In the Shadow of the Smokestack
an oral history of Mexican Americans in Morenci, Arizona

 

Rodolfo Villarreal

Family History

"I was born in May 2, 1914 in Metcalf, Arizona. [It's] not there anymore. My father's name was Rosendo Villarreal and my mother's name was María Romero Villarreal. My mother was born in El Paso and they came to Morenci and to Metcalf to work. My grandfather [was] Luis Romero.

My grandmother came from Chihuahua, Mexico. They came to work in the mines in Metcalf. There was a big mine, the King Mine and the Coronado Mine. There were different mines there in Metcalf. They came in the early 1870's. My father came in 1905. He came from Monterrey, Mexico. He came to work in the mines because there in Metcalf there were a lot of men that were from Monterrey, Mexico that were working in the mine. And he got a job. This was the first time he worked in a mine. My father was very, very friendly man. He was a very kind man with us, with our family. By working in the mines, that's where he got that miner's consumption, silicosis.

We lived there [Metcalf] until 1921. They closed the mine, it was right after the war it was sort of a depression in 1921. We moved from Metcalf to California. In California was where my father passed away. I was seven years old. I remember that my father had a truck. Since everybody was moving to California, he decided to go there and get a job there in California. He was a picker, picking fruits. We liked it [California] because there was no other jobs.

My mother worked as a picker too. When we came back to Metcalf, she went to work. She was a laundry woman because there were no other jobs. Later she went to work in Morenci for the schools, the school system where they made food for the younger children. Cafeteria. I don't remember what she was paid. Everything was very low.

My mother didn't want to go to another place, she just wanted to stay there in Morenci. She wanted her children to get an education. I had my younger brother was Raul and my sister's name was Tila. She married a Marin. The one that had a tortilla shop there. There were three of us, and Marina, but she was married already. All of us were born in the little town of Metcalf. We moved to Morenci in 1931."

Metcalf in the early 1920's.

Click here for larger view and description.

(Photo courtesy of Roberta Watt Troxell)

 

 

 

 

 

 

 

 

Rodolfo Villarreal

Family Life

"Our house in Metcalf had four rooms, the kitchen. We had running water. There was no electricity. We had lamps, kerosene. We used wood for the stove. In Morenci, my mother at that time rented a house. She rented a house from a fellow that was renting homes to different people. We lived in a house that was rented. She stayed single until she died.
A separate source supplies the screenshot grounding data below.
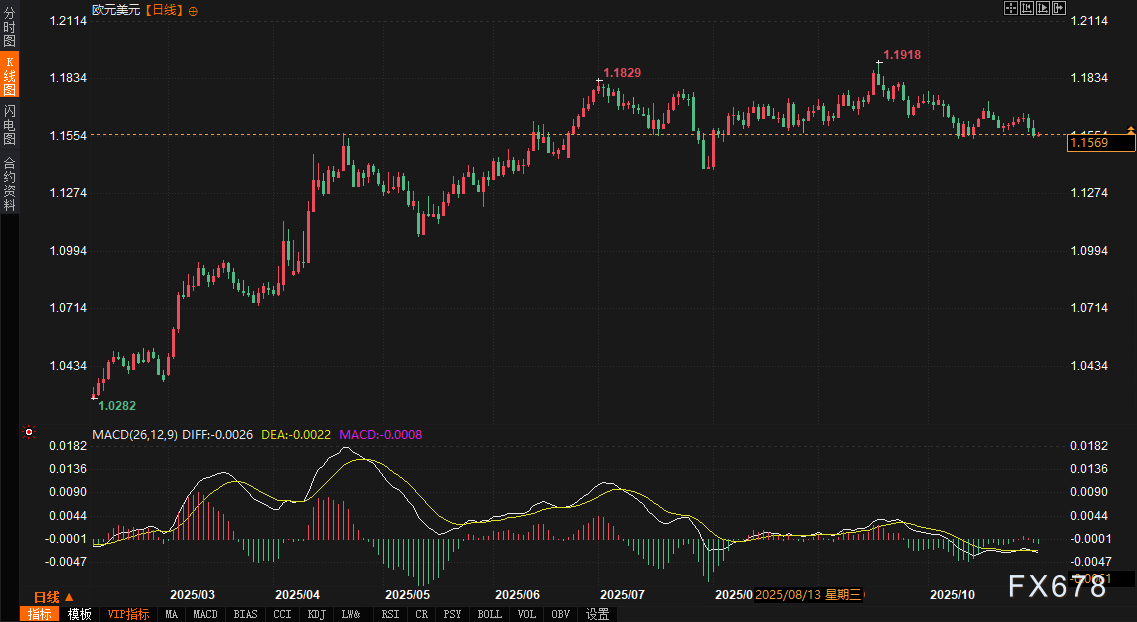
Task: Open the 【日线】 timeframe label in chart title
Action: click(164, 10)
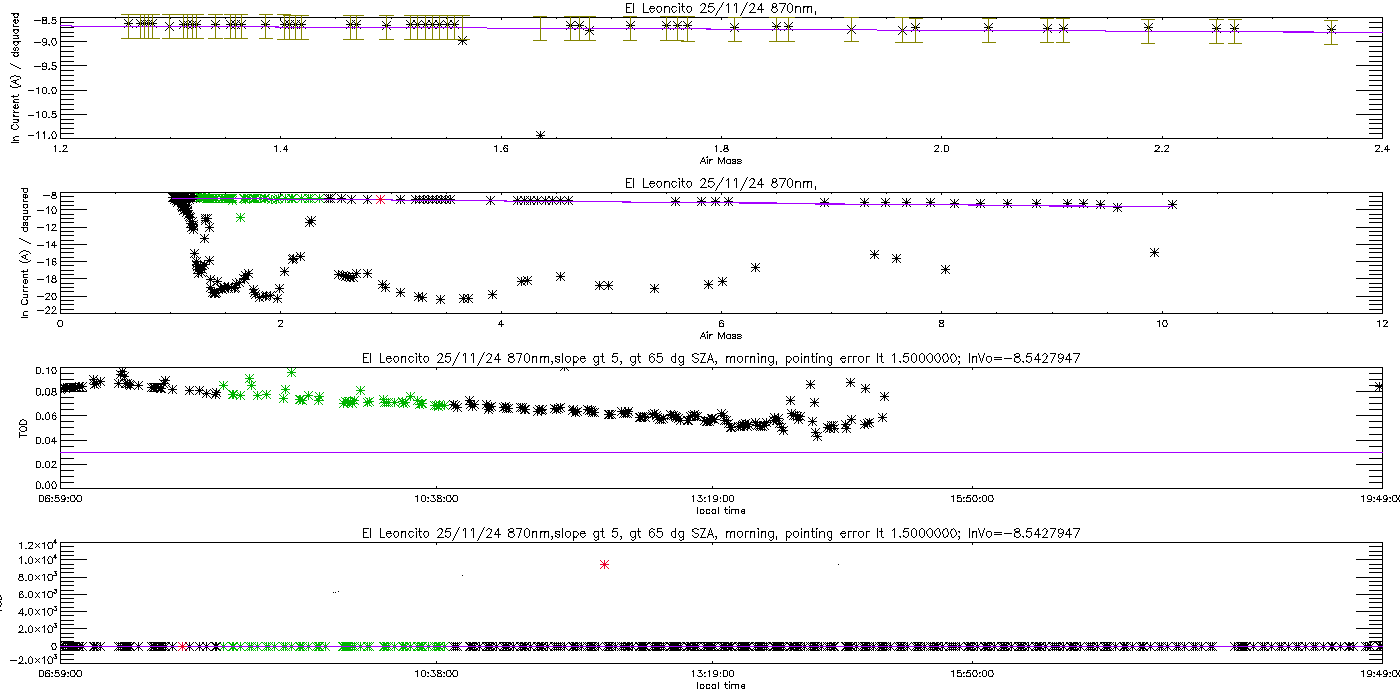
Task: Click the 2.4 tick label on top plot axis
Action: point(1381,150)
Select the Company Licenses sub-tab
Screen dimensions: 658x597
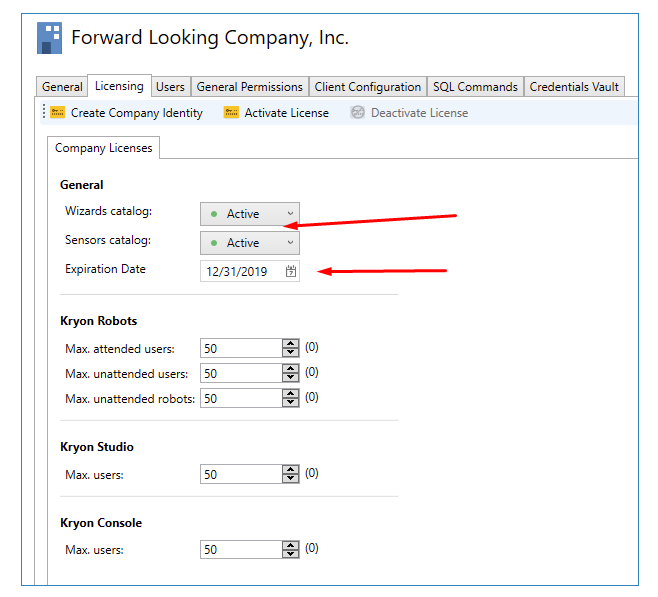(104, 148)
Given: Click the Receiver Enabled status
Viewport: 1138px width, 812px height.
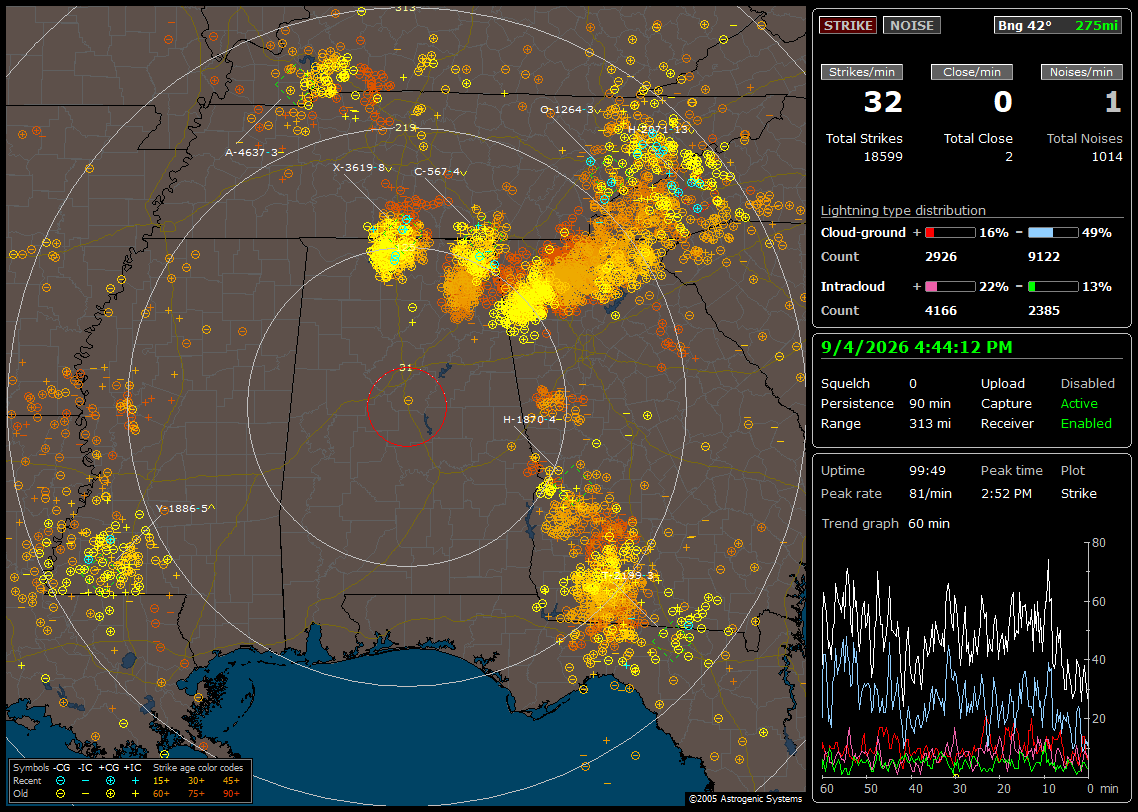Looking at the screenshot, I should (1086, 423).
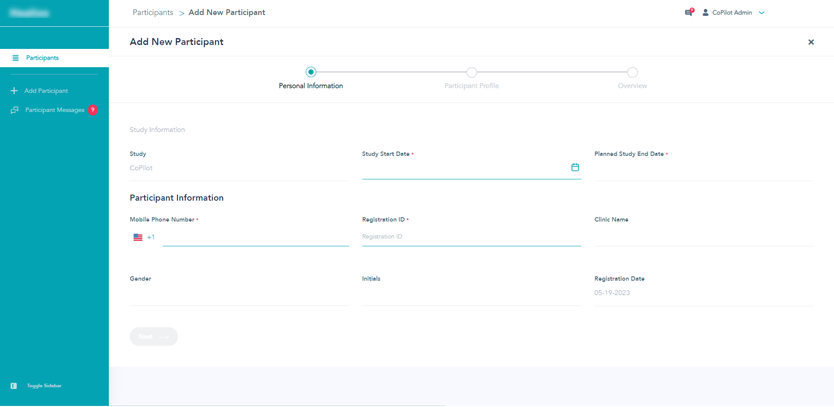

The responsibility in the home was to cut wood, chop it for the wood stove. All we had to do was chop wood and have enough for them to start their cooking. The girls made tortillas de maiz (corn). My mother would discipline my sister and us boys. She wasn't mean at all, she was a very kind woman, my mother. She never did spank us when we were grown up. She spanked us when we were very little, at the age of ten, twelve.

We had jobs that were given to us from the schools. We were janitors. That was in Morenci, just before graduating from high school. Mostly there in Morenci, we used to go out and play football and basketball.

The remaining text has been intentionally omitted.